Google “Japanese Internment data” and you’ll find thousands of links. There are sites dedicated to Japanese culture, ancestry, and history, plus government records, university departments, museums, and public television stations with scores of information. There are even sites devoted to finding other sites with links to data.
I recently found myself, like Edgar Allan Poe, “pondering weak and weary over this curious volume of lore,” in search of datasets that could be used to further student understanding of the plight of Japanese American internees during World War II.
It’s an odd thing for a former high school biology teacher to be working in this space, but because I am now a curriculum developer at the Concord Consortium on a project looking to bridge English language arts and mathematics through the use of data, I find myself carrying out this uncharacteristic online search. Together with project partners at EL Education, researchers at the University of Colorado Boulder, and public middle school teachers and administrators in Columbus, Ohio, and New York City, we are working to bring data science into 8th grade ELA classrooms. One interdisciplinary module is focused on the Japanese American internment during World War II.
The first days in the classroom were exciting. Students had begun reading A Farewell to Manzanar, the memoir of an internee who spent her middle and high school years living at the camp. The 8th graders were fascinated by her story and their questions began to fly.

* Activity 1: From the internment curriculum essay, return the passage starting with "I recently found" and going on through "internees during World War II.", word for word.
* Activity 2:
Answer these questions from the internment curriculum essay:
(a) Which poet does the writer quote when describing the search for datasets?
(b) In which grade's English language arts classrooms is the project bringing data science?
(c) What memoir had the students begun reading?
* Activity 3: Write the next part of the internment curriculum essay, picking up after its final sentence.

* Information given:
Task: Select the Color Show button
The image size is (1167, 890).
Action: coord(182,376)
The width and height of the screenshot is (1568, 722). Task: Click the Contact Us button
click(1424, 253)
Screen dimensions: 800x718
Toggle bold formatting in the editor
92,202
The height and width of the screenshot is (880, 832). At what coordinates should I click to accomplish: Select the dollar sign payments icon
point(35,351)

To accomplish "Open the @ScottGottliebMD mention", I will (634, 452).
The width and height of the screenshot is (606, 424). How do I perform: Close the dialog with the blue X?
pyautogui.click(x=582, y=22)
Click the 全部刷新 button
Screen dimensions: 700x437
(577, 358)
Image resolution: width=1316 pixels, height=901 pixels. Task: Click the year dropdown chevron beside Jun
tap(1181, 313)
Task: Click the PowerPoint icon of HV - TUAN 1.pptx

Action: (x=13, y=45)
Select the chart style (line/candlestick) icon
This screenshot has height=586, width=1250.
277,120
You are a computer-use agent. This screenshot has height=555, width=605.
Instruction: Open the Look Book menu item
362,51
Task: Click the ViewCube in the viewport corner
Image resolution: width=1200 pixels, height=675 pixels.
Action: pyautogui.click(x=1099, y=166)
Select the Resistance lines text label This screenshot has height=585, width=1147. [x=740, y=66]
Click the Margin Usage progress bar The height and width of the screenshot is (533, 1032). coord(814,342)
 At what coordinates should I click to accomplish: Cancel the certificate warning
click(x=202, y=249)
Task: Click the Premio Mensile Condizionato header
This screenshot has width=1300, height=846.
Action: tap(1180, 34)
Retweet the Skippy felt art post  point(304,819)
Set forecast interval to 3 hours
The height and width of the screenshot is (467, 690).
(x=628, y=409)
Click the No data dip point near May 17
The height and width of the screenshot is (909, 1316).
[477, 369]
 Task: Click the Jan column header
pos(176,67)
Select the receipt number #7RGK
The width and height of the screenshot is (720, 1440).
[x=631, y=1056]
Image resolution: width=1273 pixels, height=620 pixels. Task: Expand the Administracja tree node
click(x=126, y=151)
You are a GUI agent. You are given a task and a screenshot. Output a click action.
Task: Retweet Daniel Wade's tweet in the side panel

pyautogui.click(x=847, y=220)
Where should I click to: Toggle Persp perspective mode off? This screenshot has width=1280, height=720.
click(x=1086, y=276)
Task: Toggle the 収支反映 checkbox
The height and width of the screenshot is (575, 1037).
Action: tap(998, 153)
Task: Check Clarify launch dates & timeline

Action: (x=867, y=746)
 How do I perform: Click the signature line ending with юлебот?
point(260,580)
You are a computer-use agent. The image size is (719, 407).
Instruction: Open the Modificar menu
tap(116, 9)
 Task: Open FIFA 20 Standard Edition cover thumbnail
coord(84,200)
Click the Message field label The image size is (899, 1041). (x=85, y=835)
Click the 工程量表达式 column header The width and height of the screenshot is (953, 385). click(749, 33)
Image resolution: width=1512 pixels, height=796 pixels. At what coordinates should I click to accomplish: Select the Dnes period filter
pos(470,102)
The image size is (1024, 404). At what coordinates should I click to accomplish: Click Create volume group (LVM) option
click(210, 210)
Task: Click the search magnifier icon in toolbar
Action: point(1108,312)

* Exercise result 1:
I recently found myself, like Edgar Allan Poe, “pondering weak and weary over this curious volume of lore,” in search of datasets that could be used to further student understanding of the plight of Japanese American internees during World War II.

* Exercise result 2:
(a) Edgar Allan Poe
(b) 8th grade
(c) A Farewell to Manzanar

* Exercise result 3:
Did people die in the camps? Did any of them try to escape and run away? It must have been hard—how did the Japanese feel? How many kids were born in the camps? How many were able to live a stable life afterward? Did anyone suffer from PTSD? What happened after they left the camps. What was the impact on their families and lives?
With these and other questions from the students and teachers, I began my search for data that might contain some answers.
Initial online searches turned up data sources from the War Relocation Authority (WRA), the agency established to set up and run internment camps during the war, and the Final Accountability Roster (FAR), a listing of who left the camps and the city and state to which they were headed. Though useful, these data were primarily demographic, and did not adequately address the students’ interest in what happened after internment. To get at those questions I would have to find some source of information about the internees after the war.
In one search I came across Dr. Martin Saavedra, an economics professor at Oberlin College. He is interested in the impact of early childhood environments on life expectancy and wrote a paper looking specifically at children from the Japanese American internment camps. This seemed promising—he would have needed data about the conditions of internee lives beyond internment to pen such a paper.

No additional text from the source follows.